Three Cases of Pseudo-Meigs’ Syndrome Secondary to Ovarian Metastases from Colorectal Cancer

Department of Gastroenterological Surgery, Shinshu University School of Medicine, Matsumoto, Japan

Correspondence should be addressed to Yusuke Miyagawa; pj.ca.u-uhsnihs@awagayimy

Received 18 January 2017; Accepted 22 February 2017; Published 8 March 2017

Academic Editor: George Rallis

Copyright © 2017 Yuta Yamamoto et al. This is an open access article distributed under the Creative Commons Attribution License, which permits unrestricted use, distribution, and reproduction in any medium, provided the original work is properly cited.

Abstract

Pseudo-Meigs’ syndrome is used to describe cases of ascites and/or pleural effusion associated with ovarian neoplasms other than benign tumors, which improve after removal of the ovarian lesion.
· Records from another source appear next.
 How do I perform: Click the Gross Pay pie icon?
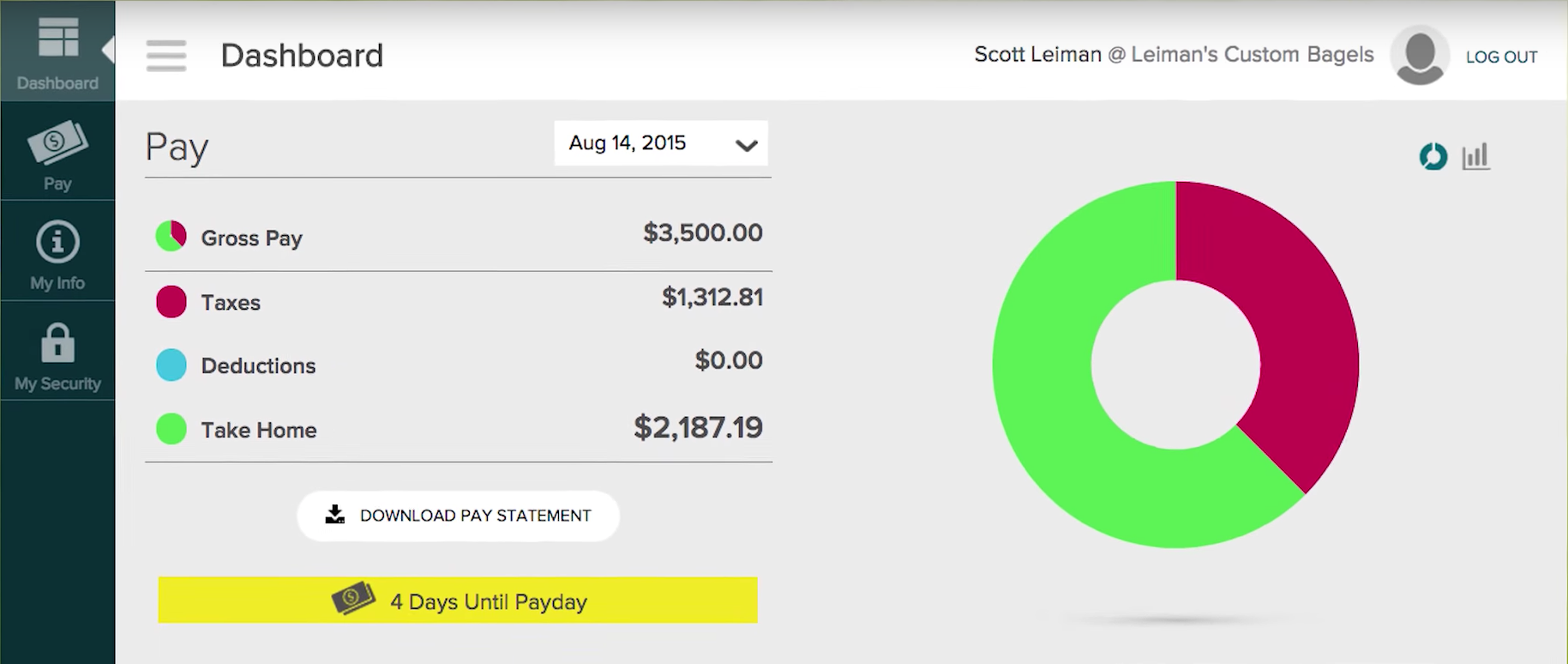171,236
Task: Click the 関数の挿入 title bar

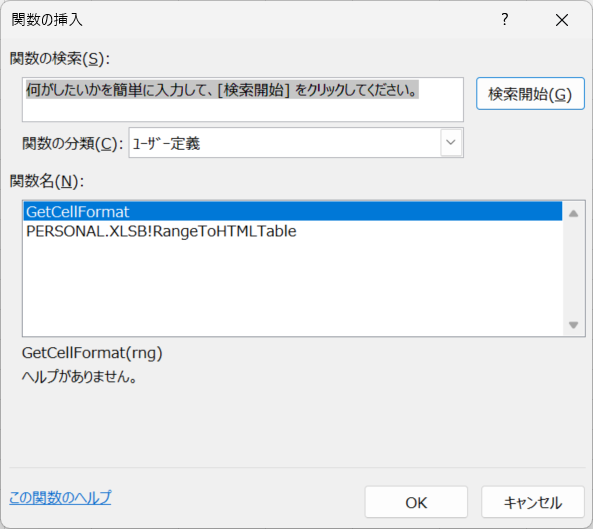Action: [246, 20]
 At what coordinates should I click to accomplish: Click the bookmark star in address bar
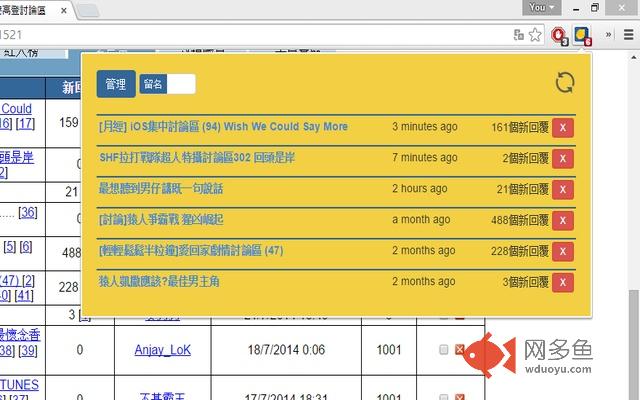(535, 35)
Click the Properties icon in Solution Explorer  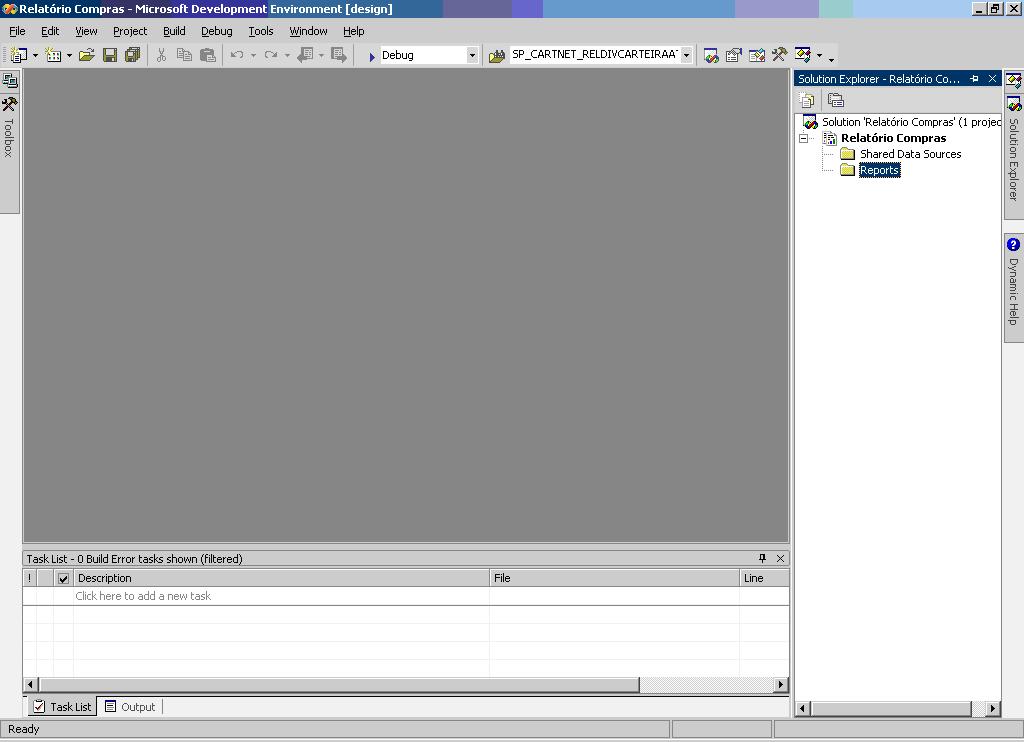point(807,100)
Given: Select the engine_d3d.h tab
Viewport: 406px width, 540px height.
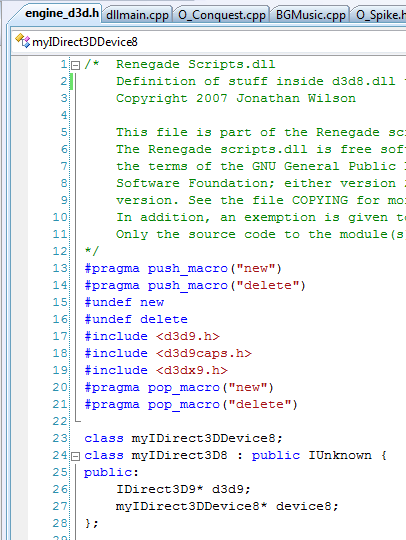Looking at the screenshot, I should pos(62,14).

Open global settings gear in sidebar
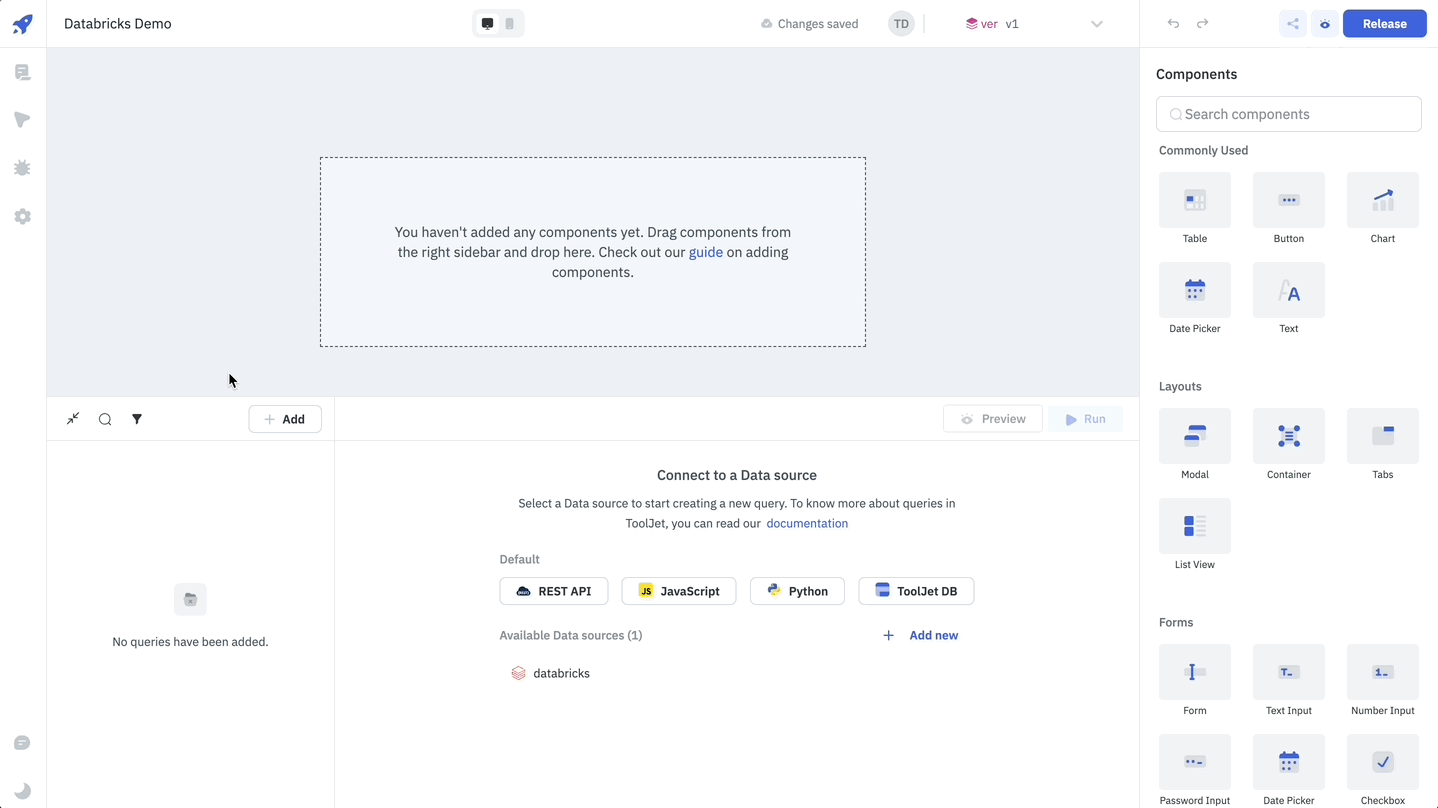tap(22, 216)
We present three cases of pseudo-Meigs’ syndrome secondary to ovarian metastasis from colorectal cancer. In case 1, the patient has severe dyspnea and hypoxia due to massive right pleural effusion; therefore preoperative thoracic drainage was needed. In case 2, the patient needed paracentesis every two or three days to improve abdominal distension. After two courses of 5-fluorouracil, levofolinate, and oxaliplatin (mFOLFOX6), her ascites could be controlled by diuretics without aspiration and her general condition improved. Then she underwent operation. In case 3, the patient developed a massive pleural effusion and ascites coincident with a rapid enlargement of ovarian tumor after resection and adjuvant chemotherapy for rectal cancer. In all cases, pleural effusions and/or ascites resolved and general conditions and daily activities of the patients improved after oophorectomy. They are all currently in good health without recurrence of pleural effusion or ascites. In patients with suspected pseudo-Meigs’ syndrome secondary to ovarian metastasis of colorectal cancer, operation including oophorectomy may reduce pleural effusions and/or ascites and improve the general condition.